Source data =>
· · · · · · ·

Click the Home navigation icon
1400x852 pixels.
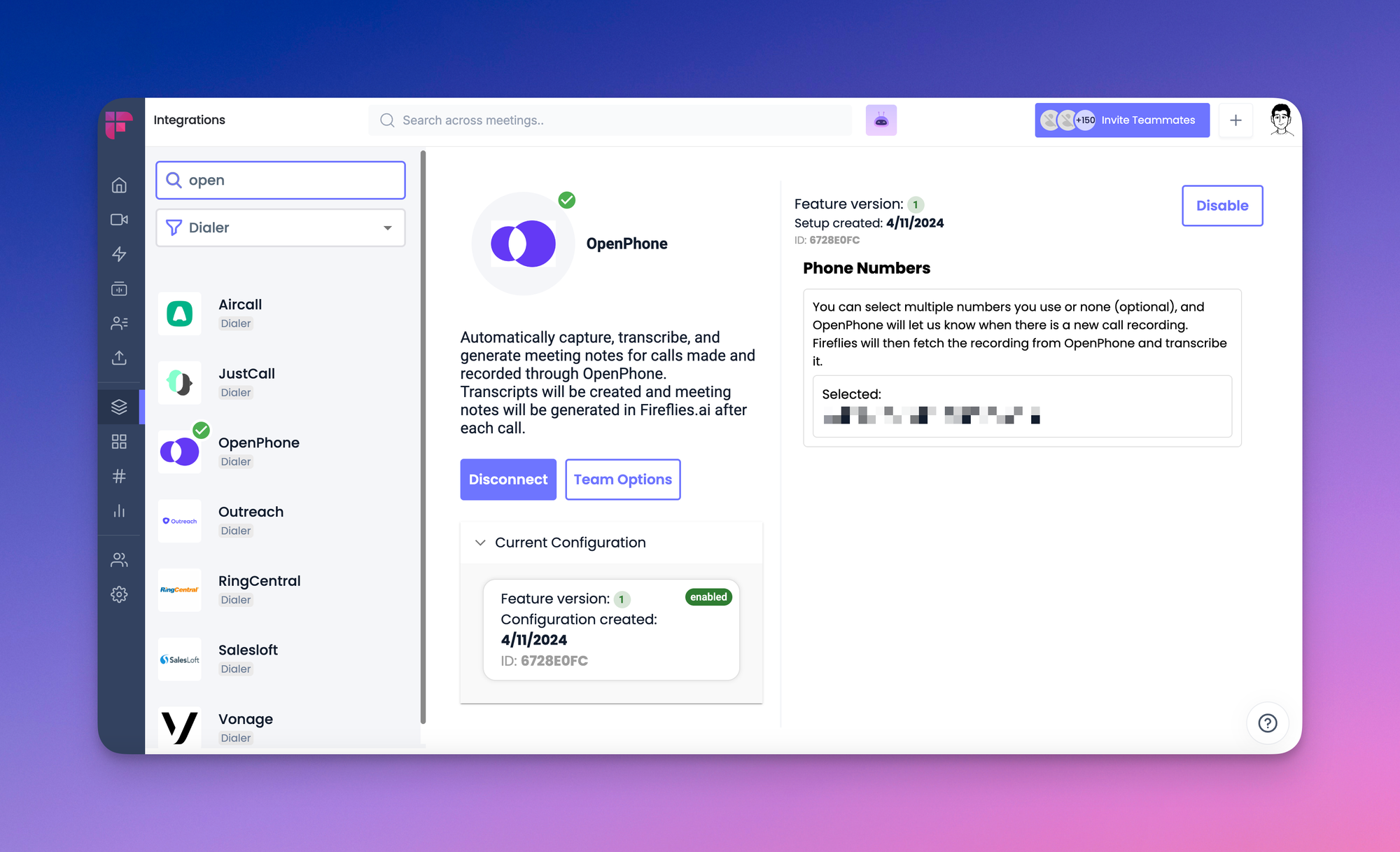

· · · · · · ·

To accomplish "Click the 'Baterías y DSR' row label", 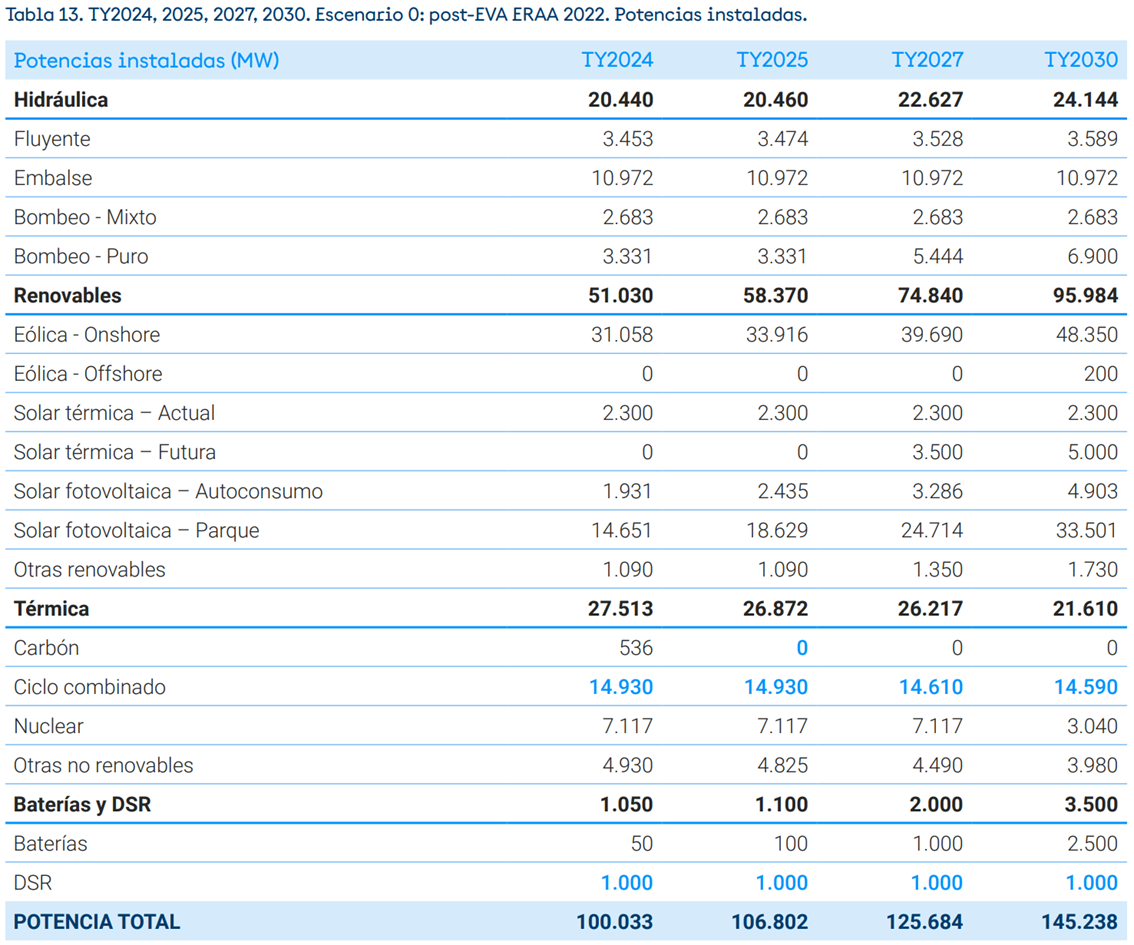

· · · · · · ·

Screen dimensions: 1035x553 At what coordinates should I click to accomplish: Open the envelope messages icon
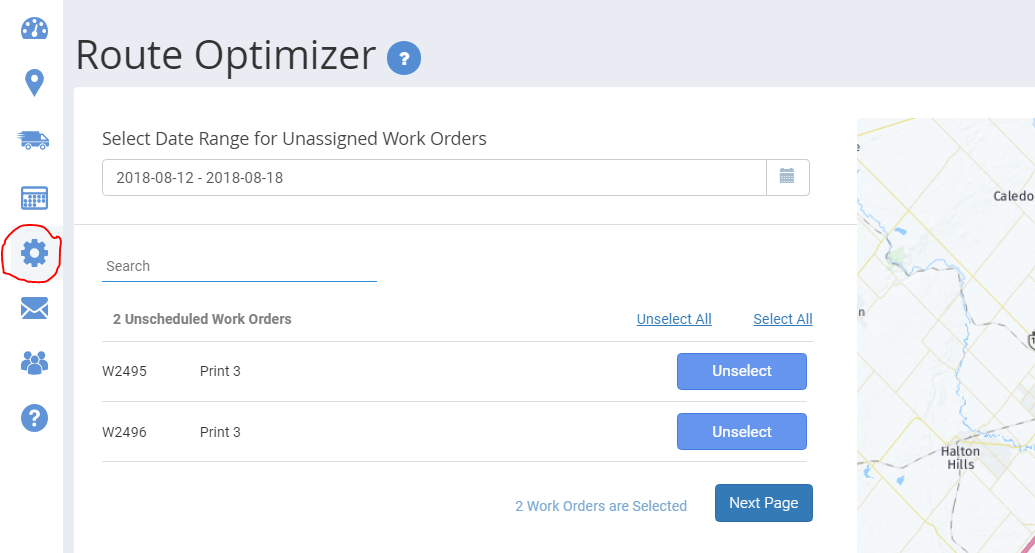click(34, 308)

· · · · · · ·

What the task requires =>
Reproduce exactly the lines above from the line with "Click the Home navigation icon" to the line with "1400x852 pixels.", including both, and add nothing.

Reply =>
Click the Home navigation icon
1400x852 pixels.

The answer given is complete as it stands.